The Anti-Defamation League’s New York director Ron Meier told Metro he is concerned about what he called an “unusual level” of anti-Semitic incidents recently.

“If the end of year and beginning of year are any indication, we might expect to see those numbers unfold at a higher level than 2009, 2010,” he said.

Incidents of hate

Manhattan Borough President Scott Stringer lists nine reported anti-Semitic crimes in four months. These are some of the most serious attacks:

Three Orthodox Jews, including a rabbi, were attacked in Midwood earlier this month.

Anti-Semitic graffiti was painted on a windshield of a car in Marine Park, Brooklyn, on Nov. 27.

A man was stabbed on a subway platform on Nov. 21 in Park Slope after two men cursed him with anti-Semitic slurs.

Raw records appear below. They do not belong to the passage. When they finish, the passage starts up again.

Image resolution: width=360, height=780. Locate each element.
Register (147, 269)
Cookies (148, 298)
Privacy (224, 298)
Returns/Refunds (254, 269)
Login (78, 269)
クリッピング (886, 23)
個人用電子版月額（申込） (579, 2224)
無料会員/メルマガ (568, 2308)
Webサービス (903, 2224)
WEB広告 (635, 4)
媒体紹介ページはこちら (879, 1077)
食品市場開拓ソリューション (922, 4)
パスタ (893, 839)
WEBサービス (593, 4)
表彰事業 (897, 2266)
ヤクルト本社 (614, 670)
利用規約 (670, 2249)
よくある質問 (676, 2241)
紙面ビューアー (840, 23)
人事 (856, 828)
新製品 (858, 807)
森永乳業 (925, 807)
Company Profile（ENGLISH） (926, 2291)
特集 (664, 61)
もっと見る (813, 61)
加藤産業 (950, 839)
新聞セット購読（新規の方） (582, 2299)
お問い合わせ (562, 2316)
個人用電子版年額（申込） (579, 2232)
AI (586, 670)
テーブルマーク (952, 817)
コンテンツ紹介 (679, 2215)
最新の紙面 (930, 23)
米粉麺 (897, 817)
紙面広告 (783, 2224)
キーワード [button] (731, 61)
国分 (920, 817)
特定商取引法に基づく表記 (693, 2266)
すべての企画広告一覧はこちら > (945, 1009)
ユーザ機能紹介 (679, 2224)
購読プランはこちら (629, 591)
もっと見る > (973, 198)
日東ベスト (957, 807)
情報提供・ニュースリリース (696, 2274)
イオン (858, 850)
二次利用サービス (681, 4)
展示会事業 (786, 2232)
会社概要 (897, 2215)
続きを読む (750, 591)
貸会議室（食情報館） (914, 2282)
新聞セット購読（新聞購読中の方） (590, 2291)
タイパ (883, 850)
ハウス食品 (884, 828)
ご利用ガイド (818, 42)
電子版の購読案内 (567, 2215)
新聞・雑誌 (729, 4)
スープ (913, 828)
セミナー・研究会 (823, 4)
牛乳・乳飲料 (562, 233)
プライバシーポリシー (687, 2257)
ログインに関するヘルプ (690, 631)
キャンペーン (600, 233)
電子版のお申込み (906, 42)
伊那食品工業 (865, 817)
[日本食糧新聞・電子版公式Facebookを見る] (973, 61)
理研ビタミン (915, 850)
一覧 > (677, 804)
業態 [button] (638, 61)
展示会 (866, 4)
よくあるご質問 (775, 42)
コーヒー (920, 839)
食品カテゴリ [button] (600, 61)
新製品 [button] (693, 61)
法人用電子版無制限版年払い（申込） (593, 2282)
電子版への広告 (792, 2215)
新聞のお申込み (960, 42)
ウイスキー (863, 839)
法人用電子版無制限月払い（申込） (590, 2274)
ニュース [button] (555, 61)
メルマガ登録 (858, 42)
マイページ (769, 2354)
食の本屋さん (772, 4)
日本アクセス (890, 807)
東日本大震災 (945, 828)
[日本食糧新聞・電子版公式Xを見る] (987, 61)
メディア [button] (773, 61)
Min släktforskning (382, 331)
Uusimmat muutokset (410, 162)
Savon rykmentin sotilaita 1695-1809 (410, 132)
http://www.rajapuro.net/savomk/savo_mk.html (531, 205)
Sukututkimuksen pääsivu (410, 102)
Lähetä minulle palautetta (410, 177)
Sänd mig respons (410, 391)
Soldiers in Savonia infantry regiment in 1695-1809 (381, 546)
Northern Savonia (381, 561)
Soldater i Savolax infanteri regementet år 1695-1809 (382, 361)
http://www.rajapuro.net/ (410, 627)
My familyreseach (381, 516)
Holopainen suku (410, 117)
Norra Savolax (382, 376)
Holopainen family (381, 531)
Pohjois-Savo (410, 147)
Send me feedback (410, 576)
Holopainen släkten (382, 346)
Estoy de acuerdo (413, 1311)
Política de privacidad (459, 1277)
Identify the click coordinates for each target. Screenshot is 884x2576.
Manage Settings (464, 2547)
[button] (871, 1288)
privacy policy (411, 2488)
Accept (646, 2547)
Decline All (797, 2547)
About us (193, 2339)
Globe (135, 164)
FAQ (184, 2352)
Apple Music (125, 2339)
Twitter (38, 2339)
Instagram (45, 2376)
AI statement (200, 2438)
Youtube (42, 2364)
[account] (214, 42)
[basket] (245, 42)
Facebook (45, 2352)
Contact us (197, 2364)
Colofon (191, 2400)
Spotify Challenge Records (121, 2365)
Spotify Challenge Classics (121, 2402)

In Midwood, Brooklyn, on Nov. 10, three cars were set on fire, and “KKK” was painted on the side of a van, alongside swastikas scrawled on benches, as well as other anti-Semitic graffiti. This happened on the 73rd anniversary of Kristallnacht.

In November, an Avenue J subway sign in Brooklyn was changed to say “Avenue Jew.”

On Nov. 4, the word “Nazi” was spraypainted onto sidewalks in a heavily Jewish part of Williamsburg.